Since Galileo launched October 8, 2018:

  • 42% increase in users (versus traditional Total Rewards statements)
  • 5,852 unique users and growing
  • 672% increase in usage (versus traditional Total Rewards statements)
  • 26,573 logins since going live
  • Average logins per day went from 50 to 336

Local one-stop-shop readiness

Currently, Galileo is the main employee portal providing read-only capabilities on key employee data, and for now it’s only in the U.S. It has no self-service capabilities at this time, but it does have capabilities for enhancement to a full employee portal.

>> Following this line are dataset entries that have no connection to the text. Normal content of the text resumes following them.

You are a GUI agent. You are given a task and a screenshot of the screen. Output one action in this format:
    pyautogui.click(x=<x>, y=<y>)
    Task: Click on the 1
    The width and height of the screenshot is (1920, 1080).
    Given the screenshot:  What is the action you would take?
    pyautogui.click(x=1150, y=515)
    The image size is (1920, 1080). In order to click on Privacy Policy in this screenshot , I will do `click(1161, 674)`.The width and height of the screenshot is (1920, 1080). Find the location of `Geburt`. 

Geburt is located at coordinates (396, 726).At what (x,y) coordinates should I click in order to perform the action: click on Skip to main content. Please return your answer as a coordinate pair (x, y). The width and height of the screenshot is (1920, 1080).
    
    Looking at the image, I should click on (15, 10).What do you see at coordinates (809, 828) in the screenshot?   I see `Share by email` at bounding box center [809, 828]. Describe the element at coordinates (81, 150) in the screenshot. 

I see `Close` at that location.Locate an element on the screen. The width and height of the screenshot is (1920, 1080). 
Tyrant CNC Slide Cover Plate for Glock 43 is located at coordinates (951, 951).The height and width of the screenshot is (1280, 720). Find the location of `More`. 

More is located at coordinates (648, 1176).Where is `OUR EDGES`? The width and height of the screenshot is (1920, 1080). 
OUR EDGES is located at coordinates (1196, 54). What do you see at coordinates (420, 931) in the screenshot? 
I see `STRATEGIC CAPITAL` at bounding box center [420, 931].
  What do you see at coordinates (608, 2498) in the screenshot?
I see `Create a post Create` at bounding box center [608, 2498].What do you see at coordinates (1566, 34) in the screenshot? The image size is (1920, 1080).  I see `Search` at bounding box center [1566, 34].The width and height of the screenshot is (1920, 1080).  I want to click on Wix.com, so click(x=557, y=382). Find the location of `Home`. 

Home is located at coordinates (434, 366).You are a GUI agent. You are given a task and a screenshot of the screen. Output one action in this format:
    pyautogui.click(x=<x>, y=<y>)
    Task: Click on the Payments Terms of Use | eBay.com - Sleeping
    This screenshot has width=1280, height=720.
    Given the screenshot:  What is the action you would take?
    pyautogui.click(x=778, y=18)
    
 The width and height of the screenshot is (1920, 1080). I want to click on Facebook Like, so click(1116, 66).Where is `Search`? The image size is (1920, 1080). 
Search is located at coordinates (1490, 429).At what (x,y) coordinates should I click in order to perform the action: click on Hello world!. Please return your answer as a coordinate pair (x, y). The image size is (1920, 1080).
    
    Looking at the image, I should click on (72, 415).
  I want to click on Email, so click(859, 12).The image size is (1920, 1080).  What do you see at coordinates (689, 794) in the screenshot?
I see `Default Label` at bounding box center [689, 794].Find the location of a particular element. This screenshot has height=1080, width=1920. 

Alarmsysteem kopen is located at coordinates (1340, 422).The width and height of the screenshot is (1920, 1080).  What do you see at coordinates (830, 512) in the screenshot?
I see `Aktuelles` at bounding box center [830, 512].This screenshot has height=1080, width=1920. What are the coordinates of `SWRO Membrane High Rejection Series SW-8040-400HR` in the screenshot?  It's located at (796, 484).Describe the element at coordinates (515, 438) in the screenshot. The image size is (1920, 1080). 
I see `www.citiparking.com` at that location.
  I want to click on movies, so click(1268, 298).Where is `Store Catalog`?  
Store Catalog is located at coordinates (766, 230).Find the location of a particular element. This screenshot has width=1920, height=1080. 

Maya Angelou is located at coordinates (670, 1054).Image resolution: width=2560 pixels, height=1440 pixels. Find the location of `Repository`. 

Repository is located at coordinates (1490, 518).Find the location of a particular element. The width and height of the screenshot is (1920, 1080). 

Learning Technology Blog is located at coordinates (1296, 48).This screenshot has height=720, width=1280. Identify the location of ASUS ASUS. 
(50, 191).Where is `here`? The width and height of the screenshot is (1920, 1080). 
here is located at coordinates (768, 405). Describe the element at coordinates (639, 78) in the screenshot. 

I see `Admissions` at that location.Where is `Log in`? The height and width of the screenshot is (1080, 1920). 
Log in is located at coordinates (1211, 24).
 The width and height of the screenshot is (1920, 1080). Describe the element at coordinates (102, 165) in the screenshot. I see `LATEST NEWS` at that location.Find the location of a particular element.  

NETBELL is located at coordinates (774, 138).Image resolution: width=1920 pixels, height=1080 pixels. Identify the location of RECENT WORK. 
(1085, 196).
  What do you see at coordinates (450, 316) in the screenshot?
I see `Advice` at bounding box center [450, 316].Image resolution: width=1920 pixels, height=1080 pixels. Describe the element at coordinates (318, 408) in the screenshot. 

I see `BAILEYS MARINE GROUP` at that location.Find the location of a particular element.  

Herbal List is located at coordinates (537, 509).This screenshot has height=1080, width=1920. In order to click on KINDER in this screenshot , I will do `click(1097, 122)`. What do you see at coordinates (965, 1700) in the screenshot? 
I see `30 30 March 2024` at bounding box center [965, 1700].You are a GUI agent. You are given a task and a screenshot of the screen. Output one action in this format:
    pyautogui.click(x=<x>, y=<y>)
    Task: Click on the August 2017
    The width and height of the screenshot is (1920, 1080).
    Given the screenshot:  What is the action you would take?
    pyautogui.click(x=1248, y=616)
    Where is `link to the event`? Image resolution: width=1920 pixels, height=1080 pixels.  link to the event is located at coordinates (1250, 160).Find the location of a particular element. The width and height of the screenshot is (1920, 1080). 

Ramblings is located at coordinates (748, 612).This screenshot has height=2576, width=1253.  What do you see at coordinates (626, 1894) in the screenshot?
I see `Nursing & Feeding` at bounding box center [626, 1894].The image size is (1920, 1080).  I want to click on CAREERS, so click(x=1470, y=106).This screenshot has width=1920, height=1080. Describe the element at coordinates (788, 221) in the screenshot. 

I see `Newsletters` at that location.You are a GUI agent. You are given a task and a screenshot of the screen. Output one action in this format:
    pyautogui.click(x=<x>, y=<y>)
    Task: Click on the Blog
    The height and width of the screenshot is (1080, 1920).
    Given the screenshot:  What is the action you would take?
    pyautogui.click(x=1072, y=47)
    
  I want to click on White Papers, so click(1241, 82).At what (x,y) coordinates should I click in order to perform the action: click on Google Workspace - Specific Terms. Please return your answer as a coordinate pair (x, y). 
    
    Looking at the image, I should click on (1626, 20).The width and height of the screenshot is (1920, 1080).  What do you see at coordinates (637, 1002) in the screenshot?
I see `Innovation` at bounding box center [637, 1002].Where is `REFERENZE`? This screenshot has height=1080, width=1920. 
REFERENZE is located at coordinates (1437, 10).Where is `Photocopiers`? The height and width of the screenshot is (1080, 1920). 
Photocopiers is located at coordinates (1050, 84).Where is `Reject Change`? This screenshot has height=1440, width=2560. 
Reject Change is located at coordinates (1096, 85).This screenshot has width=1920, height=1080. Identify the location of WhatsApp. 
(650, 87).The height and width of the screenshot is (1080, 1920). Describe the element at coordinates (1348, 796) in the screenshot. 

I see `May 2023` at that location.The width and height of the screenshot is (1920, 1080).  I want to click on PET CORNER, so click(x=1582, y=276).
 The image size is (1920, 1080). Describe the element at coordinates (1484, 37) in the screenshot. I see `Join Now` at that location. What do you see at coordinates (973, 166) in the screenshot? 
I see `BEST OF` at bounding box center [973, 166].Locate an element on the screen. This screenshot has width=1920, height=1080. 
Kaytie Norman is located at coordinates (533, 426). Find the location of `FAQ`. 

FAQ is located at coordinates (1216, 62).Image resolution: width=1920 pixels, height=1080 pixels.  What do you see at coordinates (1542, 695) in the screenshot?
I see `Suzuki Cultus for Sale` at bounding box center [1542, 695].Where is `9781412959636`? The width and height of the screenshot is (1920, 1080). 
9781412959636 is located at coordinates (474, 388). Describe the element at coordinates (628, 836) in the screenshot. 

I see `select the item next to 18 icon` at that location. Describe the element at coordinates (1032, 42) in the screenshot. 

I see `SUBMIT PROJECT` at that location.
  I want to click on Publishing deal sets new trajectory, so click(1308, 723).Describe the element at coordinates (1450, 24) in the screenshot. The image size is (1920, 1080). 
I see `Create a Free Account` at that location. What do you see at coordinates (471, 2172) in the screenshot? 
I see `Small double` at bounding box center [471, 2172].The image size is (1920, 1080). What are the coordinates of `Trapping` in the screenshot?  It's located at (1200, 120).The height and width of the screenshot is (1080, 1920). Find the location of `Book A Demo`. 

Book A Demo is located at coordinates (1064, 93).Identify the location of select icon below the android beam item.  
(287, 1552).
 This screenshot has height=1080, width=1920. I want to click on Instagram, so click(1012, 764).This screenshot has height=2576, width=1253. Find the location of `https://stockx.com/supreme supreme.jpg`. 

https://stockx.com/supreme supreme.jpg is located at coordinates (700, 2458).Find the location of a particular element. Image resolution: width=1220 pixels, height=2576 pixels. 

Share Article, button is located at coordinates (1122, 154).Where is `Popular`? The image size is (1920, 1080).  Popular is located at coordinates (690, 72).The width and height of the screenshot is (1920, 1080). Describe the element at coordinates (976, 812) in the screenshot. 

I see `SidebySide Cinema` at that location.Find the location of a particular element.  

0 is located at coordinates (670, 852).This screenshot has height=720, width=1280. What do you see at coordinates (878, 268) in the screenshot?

“This time last year, we were jumping up and down about the launch and how great it looked as a read-only tool,” Swanson said. “We know now that we need to be in a place where we've got artificial intelligence behind it to help us evolve the experience. It needs to be on your phone, on your workspace and all over the place. So very quickly after launch, we went from celebration mode to realizing we needed to think about the next level.”

Looking forward

Meanwhile, Swanson said having the biggest impact on EX will mean keeping the focus on key processes, such as payroll management, time and attendance, benefits, travel and expenses, certifications and documents, and help desk. Moving up from a read-only experience, Schneider Electric wants to evolve into an interactive version that will allow users to edit their personal data and use self-service to request leaves and book travel. Next, multichannel will give employees access via one web portal and a mobile app. And artificial intelligence will be able to support the user on the portal with a virtual assistant or a chatbot.

“I feel good about what we've implemented,” Swanson said. “I think we have a long way to go, but it's one of those things where you don't know what the journey looks like until you start.”